*** Extracted information Section Begins ***
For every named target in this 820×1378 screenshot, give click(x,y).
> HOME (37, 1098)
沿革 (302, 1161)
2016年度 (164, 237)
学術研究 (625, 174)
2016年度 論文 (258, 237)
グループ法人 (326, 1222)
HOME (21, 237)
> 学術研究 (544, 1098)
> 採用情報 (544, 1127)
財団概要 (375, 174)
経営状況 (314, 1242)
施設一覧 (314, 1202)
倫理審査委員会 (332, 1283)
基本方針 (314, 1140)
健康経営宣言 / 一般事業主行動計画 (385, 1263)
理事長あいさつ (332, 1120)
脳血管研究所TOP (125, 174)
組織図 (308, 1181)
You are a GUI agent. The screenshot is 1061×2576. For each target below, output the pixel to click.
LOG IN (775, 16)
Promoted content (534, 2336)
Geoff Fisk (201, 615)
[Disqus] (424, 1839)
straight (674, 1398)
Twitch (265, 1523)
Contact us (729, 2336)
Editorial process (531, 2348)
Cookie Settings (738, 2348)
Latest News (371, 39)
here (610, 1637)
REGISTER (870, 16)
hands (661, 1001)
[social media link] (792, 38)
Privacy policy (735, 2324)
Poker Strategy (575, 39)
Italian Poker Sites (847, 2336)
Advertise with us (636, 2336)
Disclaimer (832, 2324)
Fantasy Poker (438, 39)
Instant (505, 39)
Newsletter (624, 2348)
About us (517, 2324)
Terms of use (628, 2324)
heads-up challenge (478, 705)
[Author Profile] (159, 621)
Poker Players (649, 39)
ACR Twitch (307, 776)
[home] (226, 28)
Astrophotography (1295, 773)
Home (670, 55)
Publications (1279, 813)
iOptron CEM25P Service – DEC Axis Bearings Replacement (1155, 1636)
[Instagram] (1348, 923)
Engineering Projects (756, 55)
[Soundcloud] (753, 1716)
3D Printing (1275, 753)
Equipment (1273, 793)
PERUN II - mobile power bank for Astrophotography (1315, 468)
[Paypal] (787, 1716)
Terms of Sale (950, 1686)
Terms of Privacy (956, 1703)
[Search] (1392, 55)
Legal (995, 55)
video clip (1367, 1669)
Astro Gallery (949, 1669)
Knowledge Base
*** Extracted information Section Ends ***
*Task directions:* Each line from the first line of the listing through the line with "健康経営宣言 / 一般事業主行動計画 (385, 1263)" must be output exactly, both ends included, and no other line may appear.

*Written solution:*
For every named target in this 820×1378 screenshot, give click(x,y).
> HOME (37, 1098)
沿革 (302, 1161)
2016年度 (164, 237)
学術研究 (625, 174)
2016年度 論文 (258, 237)
グループ法人 (326, 1222)
HOME (21, 237)
> 学術研究 (544, 1098)
> 採用情報 (544, 1127)
財団概要 (375, 174)
経営状況 (314, 1242)
施設一覧 (314, 1202)
倫理審査委員会 (332, 1283)
基本方針 (314, 1140)
健康経営宣言 / 一般事業主行動計画 (385, 1263)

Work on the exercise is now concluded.